(DATA SHOWN begins)
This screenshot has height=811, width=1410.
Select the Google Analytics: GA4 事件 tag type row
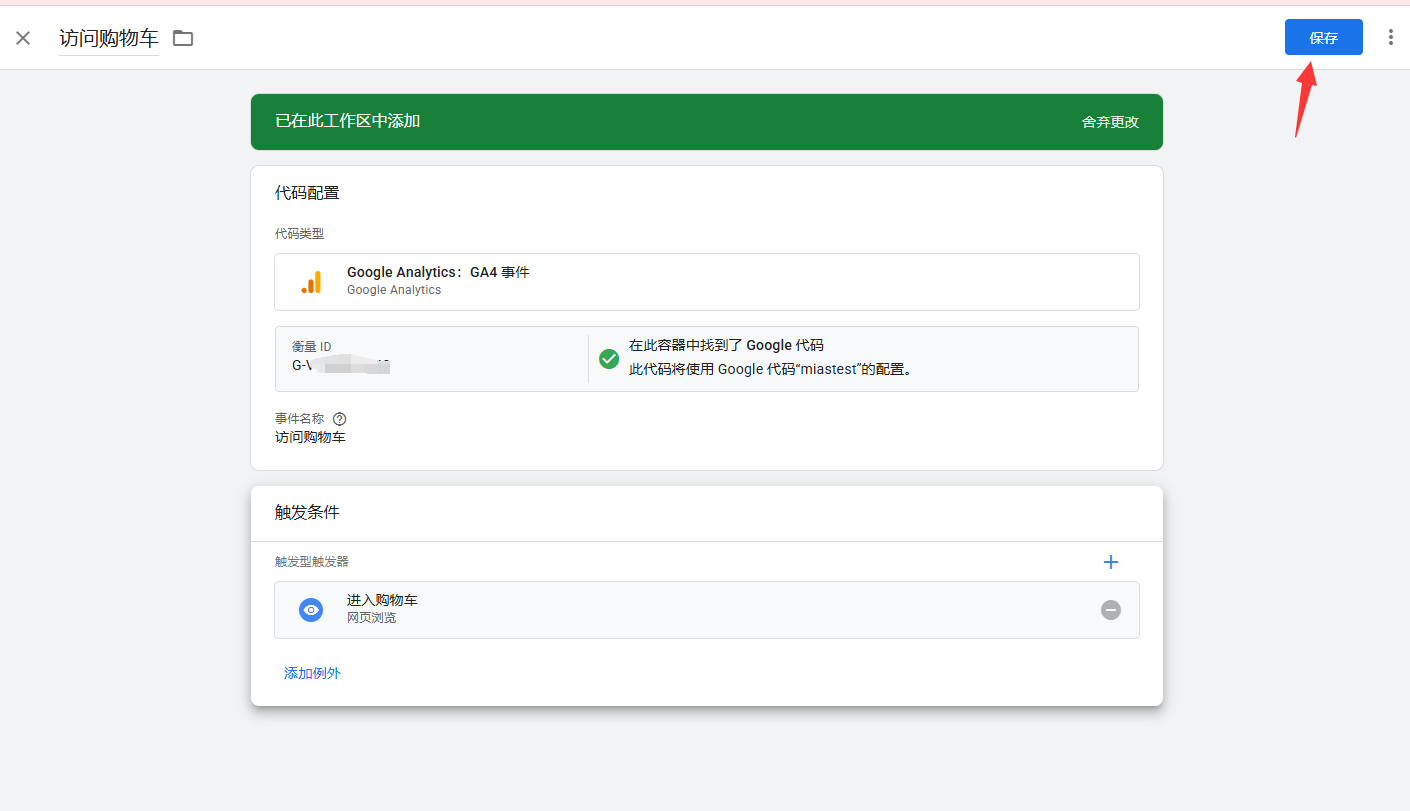coord(706,282)
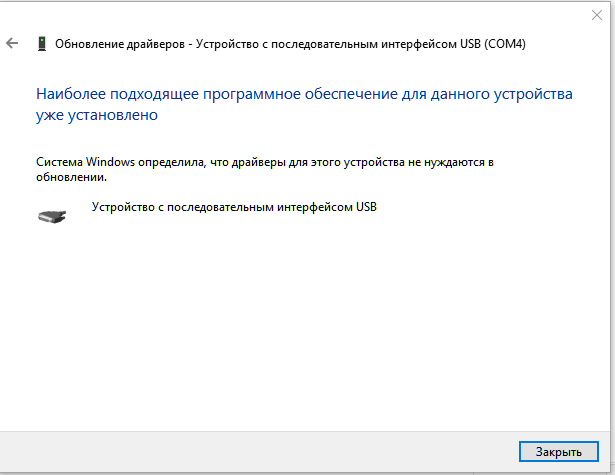Click the gray footer bar left of Закрыть
Viewport: 615px width, 475px height.
tap(250, 453)
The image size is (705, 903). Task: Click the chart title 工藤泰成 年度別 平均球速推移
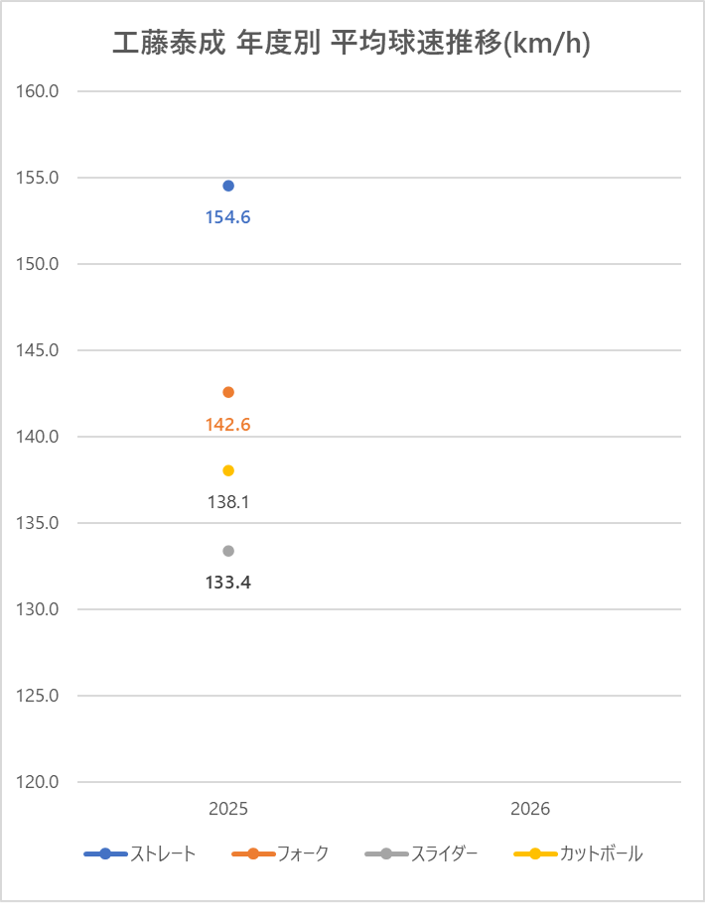coord(351,44)
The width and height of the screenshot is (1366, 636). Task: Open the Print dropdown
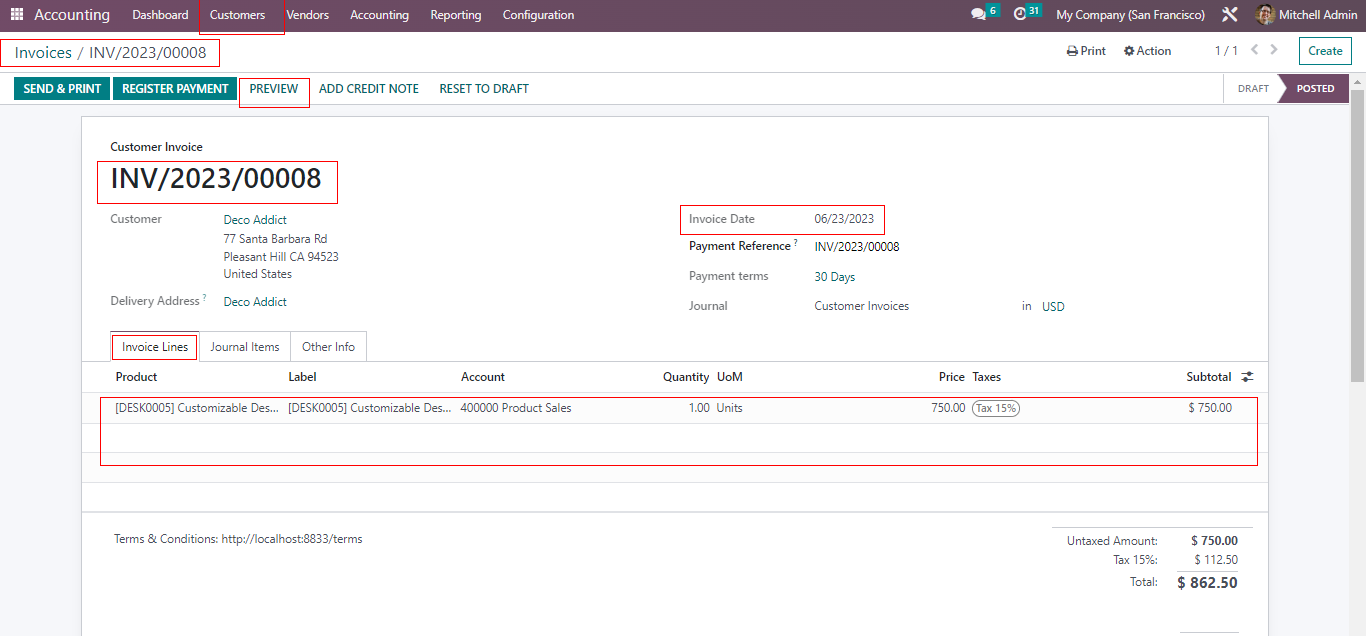click(x=1086, y=51)
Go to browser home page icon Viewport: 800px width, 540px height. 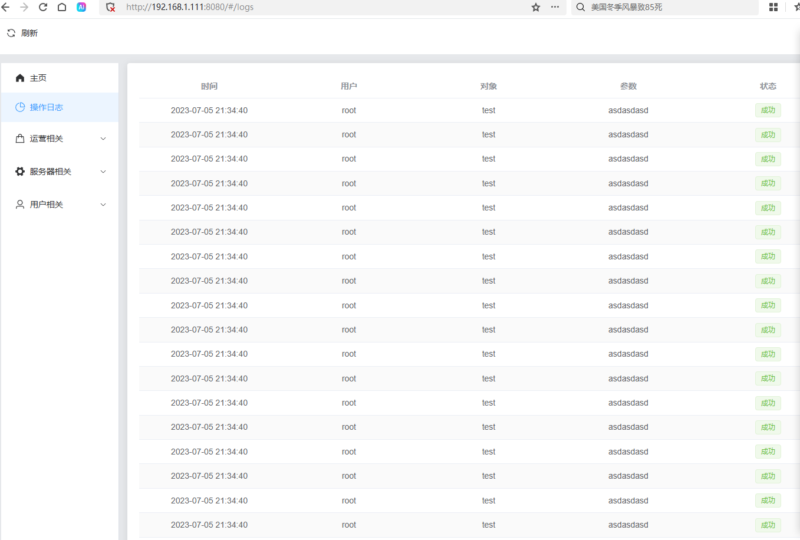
(DATA SHOWN ends)
WHAT IS EXPECTED: Every entry, word for word: repeat it, but skip the images.

RESPONSE:
This screenshot has height=811, width=1410.
Select the Google Analytics: GA4 事件 tag type row
coord(706,282)
Click the gray footer bar left of Закрыть
Viewport: 615px width, 475px height.
tap(250, 453)
The image size is (705, 903). Task: Click the chart title 工藤泰成 年度別 平均球速推移
coord(351,44)
The width and height of the screenshot is (1366, 636). Task: Open the Print dropdown
click(x=1086, y=51)
Go to browser home page icon Viewport: 800px width, 540px height. 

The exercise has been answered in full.